Par Nicolas Anspach le 28 septembre 2011                      Lien  
Un pinceau façonné par Léonard De Vinci atterrit dans les mains d’un dessinateur de BD raté. L’outil transforme ses dispositions : il devient l’un des auteurs les plus habiles et les plus talentueux de son temps. Pris d’une nouvelle énergie créatrice, Anton découvre qu’{Il Pennello} a également le pouvoir de rendre réel ses dessins. Rencontre avec {{Serge Perrotin}} et {{Jean-Marc Allais}}, les auteurs de cette BD singulière.
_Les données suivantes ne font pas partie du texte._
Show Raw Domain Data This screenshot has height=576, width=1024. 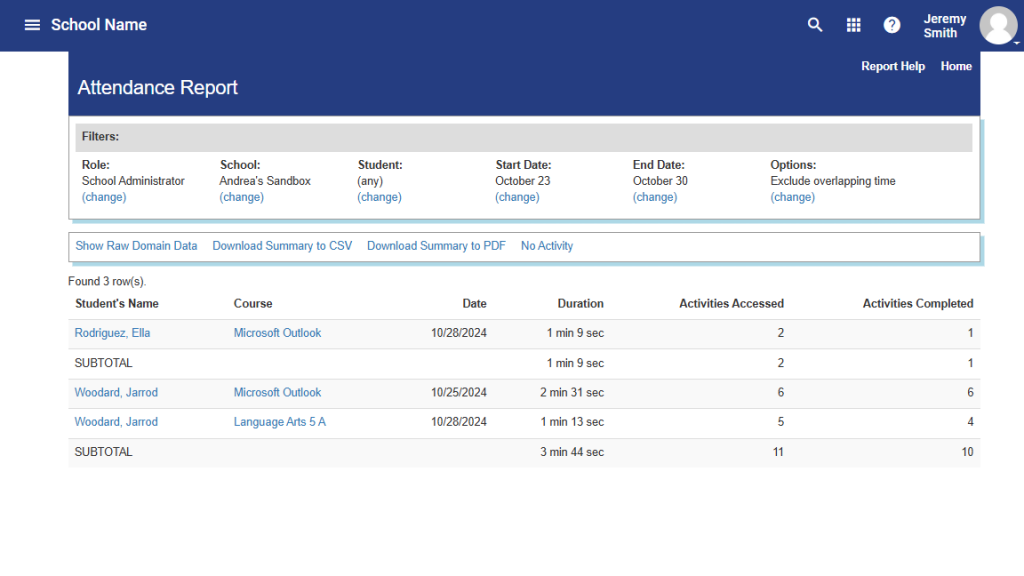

Paris, Septembre 2054. Un dessinateur de BD raté découvre Il Pennello, un pinceau qui donne du talent à celui qui l’utilise. Il possède également le pouvoir de donner la vie à ce qui est dessiné.
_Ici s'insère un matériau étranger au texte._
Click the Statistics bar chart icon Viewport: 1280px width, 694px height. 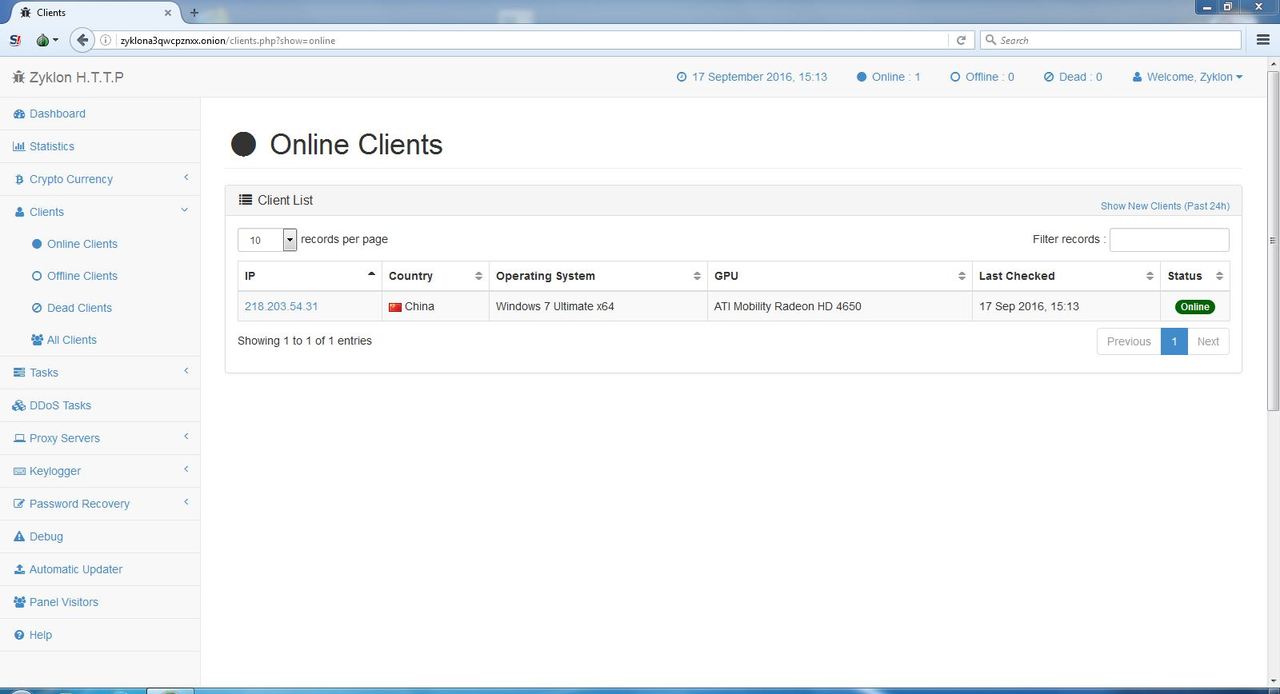coord(19,147)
Anton, fan absolu de la Pelisse de Loisel et Le Tendre et lecteur inconsolable de sa fin dramatique, décide de reproduire l’héroïne de la Quête de l’oiseau du temps.

Couchée sur son propre lit, Pelisse apparaît. Elle a peur. Elle dit s’appeler Élisa Balanger et ne comprend pas ce qu’elle fait ici alors qu’elle posait, il y a un instant, en cette année 1974, dans l’atelier de Régis Loisel…
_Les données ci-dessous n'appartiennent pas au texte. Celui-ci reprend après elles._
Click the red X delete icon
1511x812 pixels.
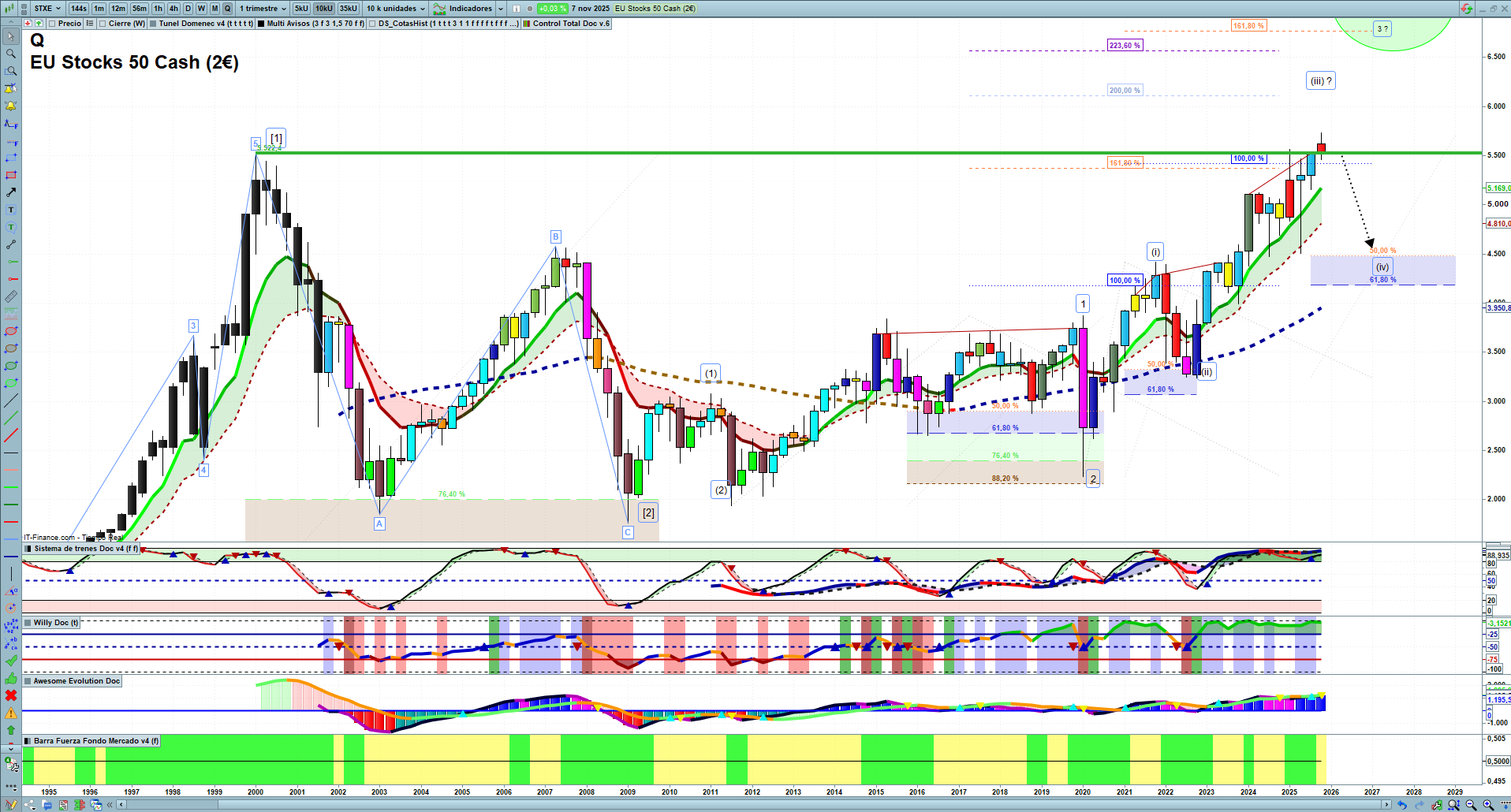pos(10,695)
Il Pennello est la première bande dessinée à avoir été financée par la technique du Crowdfunding, dans laquelle viennent de s’engouffrer My Major Company et Média Participation. Quelle que soit sa qualité, l’album de Serge Perrotin et Jean-Marc Allais est une date dans l’histoire du Neuvième Art !


Serge Perrotin & Jean-Marc Allais ("Il Pennello") : « Nos édinautes voulaient participer à notre projet éditorial ! »Pourquoi avez-vous opté pour un titre en italien ?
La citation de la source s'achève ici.